_Aim of the task_
Whenever a line below includes "heading", add it to the tally, then give the total and nothing more.

_Provided information_
*****

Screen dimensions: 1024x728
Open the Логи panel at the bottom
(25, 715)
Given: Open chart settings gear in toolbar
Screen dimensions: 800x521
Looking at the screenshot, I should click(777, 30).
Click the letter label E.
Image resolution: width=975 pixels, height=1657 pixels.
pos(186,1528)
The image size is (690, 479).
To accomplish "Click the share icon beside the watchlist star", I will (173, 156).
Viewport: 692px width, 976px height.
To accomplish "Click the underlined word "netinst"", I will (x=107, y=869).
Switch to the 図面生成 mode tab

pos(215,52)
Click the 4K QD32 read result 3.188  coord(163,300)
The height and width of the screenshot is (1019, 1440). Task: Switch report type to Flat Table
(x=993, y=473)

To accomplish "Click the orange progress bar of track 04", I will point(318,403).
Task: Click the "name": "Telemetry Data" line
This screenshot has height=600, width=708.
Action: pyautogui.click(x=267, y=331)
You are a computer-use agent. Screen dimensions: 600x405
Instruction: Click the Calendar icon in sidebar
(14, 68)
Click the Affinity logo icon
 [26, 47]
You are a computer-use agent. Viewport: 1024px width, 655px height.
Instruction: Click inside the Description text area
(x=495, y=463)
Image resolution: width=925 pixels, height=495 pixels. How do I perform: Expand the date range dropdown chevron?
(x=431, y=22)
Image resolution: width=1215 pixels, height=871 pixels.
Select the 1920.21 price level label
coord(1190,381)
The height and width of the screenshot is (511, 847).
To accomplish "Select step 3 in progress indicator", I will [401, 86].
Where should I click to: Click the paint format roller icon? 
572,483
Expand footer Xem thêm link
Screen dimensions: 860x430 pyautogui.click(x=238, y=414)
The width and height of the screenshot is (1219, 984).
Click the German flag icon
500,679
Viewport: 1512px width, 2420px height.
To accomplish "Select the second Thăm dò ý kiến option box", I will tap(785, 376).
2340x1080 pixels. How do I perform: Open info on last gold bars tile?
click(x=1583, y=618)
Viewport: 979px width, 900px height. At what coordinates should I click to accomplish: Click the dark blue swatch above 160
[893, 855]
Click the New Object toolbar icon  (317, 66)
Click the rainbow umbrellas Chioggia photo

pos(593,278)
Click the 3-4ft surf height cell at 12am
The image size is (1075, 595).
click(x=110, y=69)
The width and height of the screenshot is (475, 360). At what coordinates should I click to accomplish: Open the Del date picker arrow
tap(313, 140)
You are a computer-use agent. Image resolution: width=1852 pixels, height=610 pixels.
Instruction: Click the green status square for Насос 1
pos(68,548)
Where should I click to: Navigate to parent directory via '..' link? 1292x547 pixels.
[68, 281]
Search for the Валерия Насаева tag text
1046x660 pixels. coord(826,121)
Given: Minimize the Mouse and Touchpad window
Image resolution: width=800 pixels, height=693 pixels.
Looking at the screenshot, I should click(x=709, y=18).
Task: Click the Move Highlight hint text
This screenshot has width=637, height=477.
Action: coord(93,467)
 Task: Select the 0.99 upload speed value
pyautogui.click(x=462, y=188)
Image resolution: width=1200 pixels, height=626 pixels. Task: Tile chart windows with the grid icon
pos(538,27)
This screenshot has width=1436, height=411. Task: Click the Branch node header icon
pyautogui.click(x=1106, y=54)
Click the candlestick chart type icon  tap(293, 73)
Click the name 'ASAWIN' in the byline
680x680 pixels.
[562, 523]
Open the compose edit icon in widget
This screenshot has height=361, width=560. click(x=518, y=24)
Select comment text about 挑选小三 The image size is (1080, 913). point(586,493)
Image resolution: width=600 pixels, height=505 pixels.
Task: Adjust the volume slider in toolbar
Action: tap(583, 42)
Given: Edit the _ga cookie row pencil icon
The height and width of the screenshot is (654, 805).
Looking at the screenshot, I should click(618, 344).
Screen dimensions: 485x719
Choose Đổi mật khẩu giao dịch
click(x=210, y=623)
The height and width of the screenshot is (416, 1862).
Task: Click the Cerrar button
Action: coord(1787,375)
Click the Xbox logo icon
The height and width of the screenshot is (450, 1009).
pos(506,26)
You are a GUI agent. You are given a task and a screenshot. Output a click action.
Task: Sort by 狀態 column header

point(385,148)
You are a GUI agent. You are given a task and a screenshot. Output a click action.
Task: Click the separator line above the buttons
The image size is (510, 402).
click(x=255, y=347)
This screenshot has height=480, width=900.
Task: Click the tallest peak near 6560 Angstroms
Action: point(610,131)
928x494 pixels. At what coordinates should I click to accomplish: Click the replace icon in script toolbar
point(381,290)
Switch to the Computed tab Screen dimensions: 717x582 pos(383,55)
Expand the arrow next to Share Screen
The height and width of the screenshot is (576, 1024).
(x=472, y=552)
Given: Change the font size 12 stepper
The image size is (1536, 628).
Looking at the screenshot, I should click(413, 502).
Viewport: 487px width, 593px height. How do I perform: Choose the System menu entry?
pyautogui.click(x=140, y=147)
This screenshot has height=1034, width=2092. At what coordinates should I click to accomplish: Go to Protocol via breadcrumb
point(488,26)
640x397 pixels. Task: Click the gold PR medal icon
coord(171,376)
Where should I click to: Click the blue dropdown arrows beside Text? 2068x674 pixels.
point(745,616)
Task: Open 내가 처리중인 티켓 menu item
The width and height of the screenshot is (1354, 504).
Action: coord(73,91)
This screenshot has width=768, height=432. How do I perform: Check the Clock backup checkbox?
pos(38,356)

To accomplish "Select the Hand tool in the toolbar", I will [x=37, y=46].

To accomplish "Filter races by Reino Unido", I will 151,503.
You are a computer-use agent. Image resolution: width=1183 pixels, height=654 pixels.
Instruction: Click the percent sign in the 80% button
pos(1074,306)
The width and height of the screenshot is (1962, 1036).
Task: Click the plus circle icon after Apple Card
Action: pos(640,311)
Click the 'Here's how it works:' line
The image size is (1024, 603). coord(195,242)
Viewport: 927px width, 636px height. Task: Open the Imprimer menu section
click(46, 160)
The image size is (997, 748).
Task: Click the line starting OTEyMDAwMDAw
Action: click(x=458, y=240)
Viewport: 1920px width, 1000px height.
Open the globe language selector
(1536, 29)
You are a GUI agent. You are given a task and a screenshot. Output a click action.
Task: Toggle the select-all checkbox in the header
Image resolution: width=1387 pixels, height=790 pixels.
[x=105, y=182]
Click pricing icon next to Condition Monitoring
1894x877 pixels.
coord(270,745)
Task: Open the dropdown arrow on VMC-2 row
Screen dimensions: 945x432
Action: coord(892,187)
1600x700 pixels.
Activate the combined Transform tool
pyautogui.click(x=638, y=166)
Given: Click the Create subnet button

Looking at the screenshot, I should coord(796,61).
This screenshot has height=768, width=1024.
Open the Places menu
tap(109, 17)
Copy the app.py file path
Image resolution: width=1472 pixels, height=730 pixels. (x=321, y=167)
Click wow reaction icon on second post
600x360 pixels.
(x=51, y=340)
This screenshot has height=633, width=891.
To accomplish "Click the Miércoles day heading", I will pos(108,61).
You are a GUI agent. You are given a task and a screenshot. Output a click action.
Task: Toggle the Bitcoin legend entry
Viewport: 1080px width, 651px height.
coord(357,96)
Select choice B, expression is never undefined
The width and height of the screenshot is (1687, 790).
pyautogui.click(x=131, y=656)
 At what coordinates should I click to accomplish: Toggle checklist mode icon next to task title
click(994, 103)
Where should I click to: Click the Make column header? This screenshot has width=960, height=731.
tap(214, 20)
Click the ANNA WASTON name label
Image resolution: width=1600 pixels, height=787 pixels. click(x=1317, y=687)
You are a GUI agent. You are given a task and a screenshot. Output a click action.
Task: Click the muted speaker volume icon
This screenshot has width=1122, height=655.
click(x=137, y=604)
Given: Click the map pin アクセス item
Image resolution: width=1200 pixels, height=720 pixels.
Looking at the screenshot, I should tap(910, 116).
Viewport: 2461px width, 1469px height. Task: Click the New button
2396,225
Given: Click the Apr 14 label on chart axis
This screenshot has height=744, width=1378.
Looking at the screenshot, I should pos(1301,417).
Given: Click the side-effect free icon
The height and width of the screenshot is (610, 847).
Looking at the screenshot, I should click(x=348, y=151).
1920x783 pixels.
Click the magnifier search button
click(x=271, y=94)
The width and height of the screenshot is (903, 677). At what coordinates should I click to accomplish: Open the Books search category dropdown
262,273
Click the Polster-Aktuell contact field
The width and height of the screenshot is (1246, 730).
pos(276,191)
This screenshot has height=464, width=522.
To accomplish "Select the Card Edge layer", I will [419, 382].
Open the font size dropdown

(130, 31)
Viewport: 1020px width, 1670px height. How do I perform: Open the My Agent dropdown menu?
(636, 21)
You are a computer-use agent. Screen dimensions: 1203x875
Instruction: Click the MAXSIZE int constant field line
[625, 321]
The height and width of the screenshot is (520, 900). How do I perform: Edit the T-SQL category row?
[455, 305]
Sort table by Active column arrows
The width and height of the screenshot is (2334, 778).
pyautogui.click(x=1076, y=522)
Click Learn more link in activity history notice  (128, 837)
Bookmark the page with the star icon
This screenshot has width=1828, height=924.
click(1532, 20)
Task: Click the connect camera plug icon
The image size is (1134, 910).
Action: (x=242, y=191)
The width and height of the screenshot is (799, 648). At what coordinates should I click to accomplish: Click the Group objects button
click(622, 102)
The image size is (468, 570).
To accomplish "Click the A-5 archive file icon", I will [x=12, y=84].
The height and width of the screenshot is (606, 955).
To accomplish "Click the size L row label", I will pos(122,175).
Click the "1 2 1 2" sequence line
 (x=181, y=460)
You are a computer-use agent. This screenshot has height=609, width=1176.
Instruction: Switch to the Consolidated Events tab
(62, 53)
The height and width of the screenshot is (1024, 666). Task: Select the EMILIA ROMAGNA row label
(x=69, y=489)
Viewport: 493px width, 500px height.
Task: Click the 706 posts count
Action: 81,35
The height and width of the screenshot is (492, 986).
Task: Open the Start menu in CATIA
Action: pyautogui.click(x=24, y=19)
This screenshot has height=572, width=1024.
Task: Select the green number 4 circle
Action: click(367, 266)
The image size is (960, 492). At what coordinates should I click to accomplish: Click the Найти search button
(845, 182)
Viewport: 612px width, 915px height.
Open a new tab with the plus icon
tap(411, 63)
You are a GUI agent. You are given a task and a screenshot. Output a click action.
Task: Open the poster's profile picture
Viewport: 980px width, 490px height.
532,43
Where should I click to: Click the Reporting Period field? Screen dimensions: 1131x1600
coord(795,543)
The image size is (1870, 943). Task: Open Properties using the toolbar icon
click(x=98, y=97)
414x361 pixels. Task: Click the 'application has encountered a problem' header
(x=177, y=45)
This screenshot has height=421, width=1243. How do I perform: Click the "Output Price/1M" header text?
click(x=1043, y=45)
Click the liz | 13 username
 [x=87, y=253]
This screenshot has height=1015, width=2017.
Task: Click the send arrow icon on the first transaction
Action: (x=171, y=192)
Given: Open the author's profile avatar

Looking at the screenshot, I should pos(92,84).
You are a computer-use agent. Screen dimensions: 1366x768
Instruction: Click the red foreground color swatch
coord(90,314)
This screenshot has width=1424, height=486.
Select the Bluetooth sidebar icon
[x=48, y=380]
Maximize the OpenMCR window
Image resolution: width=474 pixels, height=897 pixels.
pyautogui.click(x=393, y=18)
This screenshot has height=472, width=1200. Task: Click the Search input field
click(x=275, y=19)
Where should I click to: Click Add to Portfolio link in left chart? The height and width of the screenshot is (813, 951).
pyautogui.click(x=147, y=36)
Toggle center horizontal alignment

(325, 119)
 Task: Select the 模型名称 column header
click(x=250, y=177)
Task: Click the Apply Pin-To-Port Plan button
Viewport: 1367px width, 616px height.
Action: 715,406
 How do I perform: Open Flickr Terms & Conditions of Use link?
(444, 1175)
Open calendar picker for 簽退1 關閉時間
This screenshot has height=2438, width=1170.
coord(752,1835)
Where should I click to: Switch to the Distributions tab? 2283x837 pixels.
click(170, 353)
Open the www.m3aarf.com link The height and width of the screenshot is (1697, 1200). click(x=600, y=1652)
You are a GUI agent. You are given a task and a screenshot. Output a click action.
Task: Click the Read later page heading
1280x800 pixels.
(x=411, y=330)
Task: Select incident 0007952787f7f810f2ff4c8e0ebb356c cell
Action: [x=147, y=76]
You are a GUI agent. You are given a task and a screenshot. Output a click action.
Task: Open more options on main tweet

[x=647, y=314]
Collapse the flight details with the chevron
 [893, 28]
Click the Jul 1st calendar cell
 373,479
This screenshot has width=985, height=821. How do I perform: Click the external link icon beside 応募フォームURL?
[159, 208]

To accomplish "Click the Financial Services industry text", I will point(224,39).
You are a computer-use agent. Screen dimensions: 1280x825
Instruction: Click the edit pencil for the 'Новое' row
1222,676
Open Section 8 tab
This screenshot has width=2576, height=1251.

*****

_Answer below_
2